BEGIN MATERIAL TO PROCESS

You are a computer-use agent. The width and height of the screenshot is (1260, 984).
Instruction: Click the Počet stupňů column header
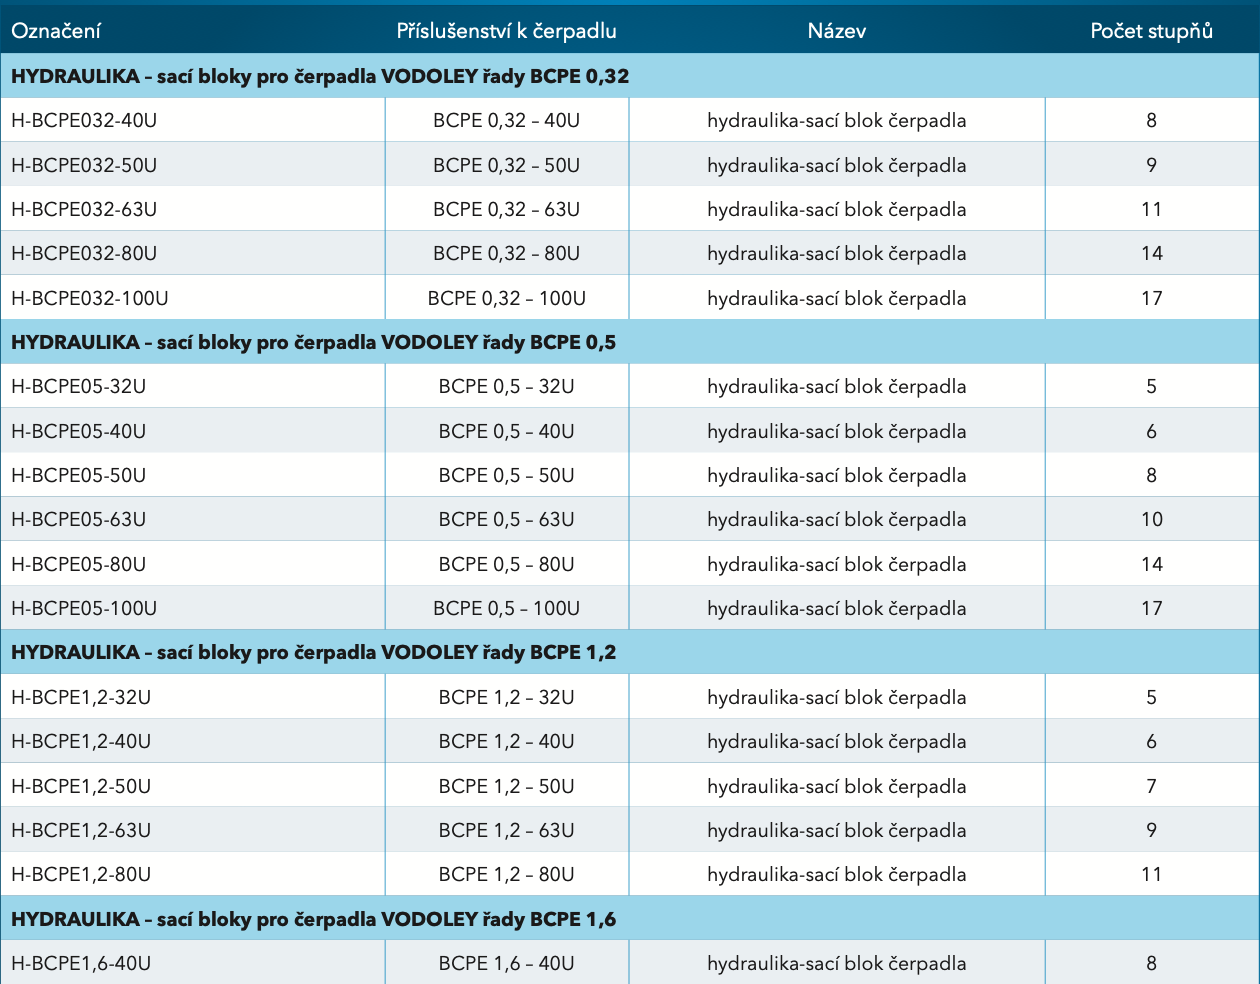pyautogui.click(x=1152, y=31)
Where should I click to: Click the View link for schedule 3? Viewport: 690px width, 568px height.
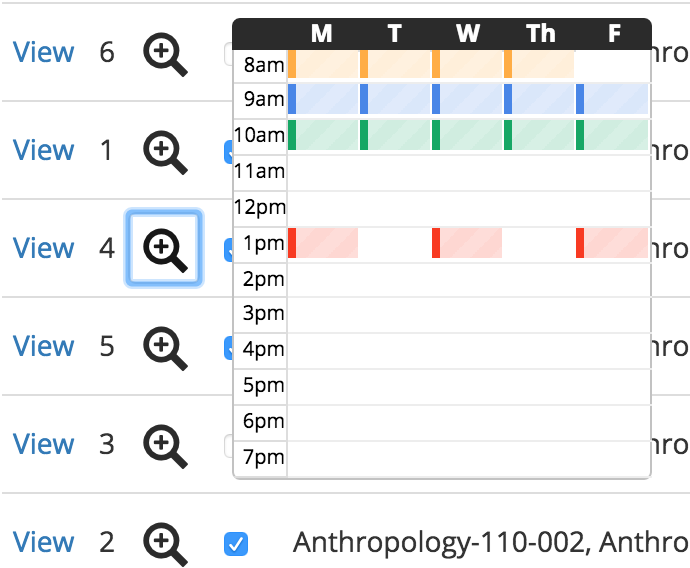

END MATERIAL TO PROCESS
BEGIN MATERIAL TO PROCESS

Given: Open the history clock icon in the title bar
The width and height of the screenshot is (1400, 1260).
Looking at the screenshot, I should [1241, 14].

END MATERIAL TO PROCESS

▶ [THE PROBLEM] Copy out exactly the material that runs from the line with "You are a computer-use" to the line with "Where should I", ends included, and leave the pictures behind.

▶ [OUTPUT BELOW]
You are a computer-use agent. The width and height of the screenshot is (1260, 984).
Instruction: Click the Počet stupňů column header
pyautogui.click(x=1152, y=31)
Where should I click to: Click the View link for schedule 3? Viewport: 690px width, 568px height.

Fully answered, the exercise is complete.